14. The method of claim 13 wherein obtaining an offset from an offset table comprises indexing the offset table with a branch history.

15. A processor, comprising:

a branch target address cache indexed by a truncated instruction address, and

operative to store two or more branch target addresses per cache line;

a branch prediction offset table operative to store a plurality of offsets; and

an instruction execution pipeline operative to index the cache with a truncated instruction address and to select a branch target address from the indexed cache line in response to an offset obtained from the offset table.

16. The processor of claim 15 further comprising an instruction cache having a an instruction fetch bandwidth of n instructions, and wherein the truncated instruction address addresses a block of n instructions.

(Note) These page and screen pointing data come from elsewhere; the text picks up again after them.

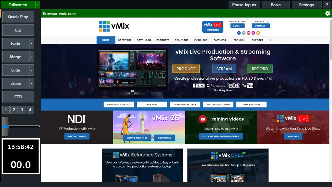Open vMix Twitter social icon

[244, 33]
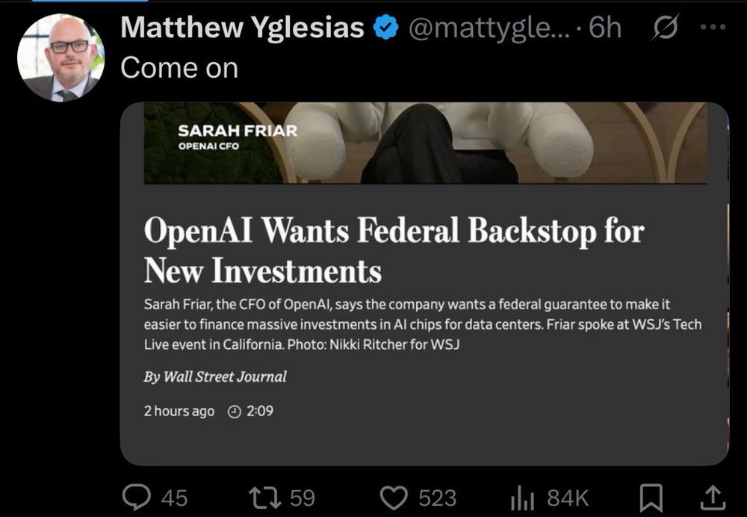747x517 pixels.
Task: Open the Sarah Friar video thumbnail
Action: (424, 143)
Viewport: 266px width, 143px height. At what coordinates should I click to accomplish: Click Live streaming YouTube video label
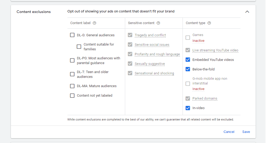pyautogui.click(x=215, y=50)
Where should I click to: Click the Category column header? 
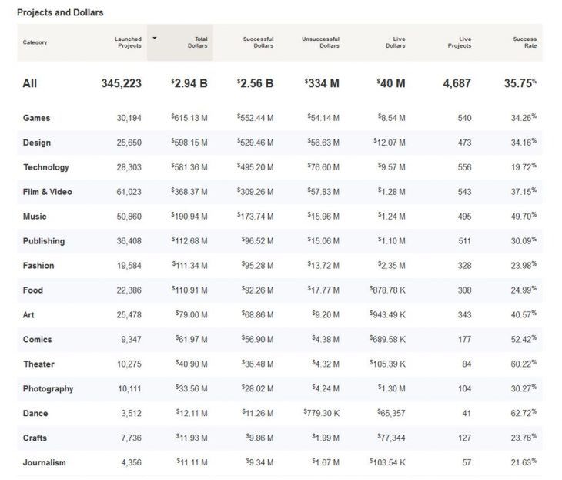[x=35, y=42]
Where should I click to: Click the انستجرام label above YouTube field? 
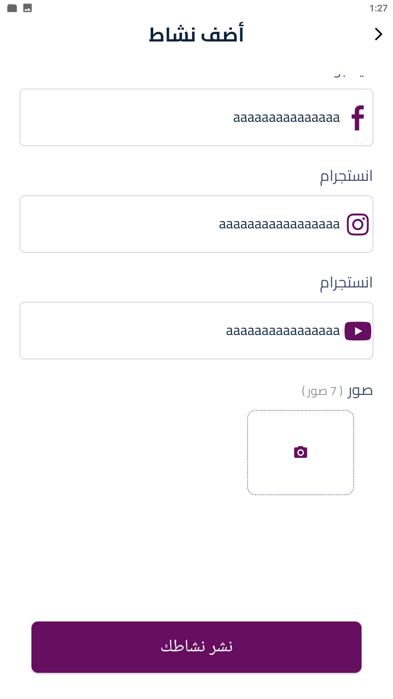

17. The processor of claim 16, wherein the branch target address is operative to store up to n branch target addresses per cache line.

18. The processor of claim 15 further comprising a branch history register operative to store an indication of the condition evaluation of a plurality of conditional branch instructions, the contents of the branch history register indexing the branch prediction offset table to obtain the offset to select a branch target address from the indexed cache line.

19. The processor of claim 18 wherein the contents of the branch history register are combined with the truncated instruction address prior to indexing the branch prediction offset table.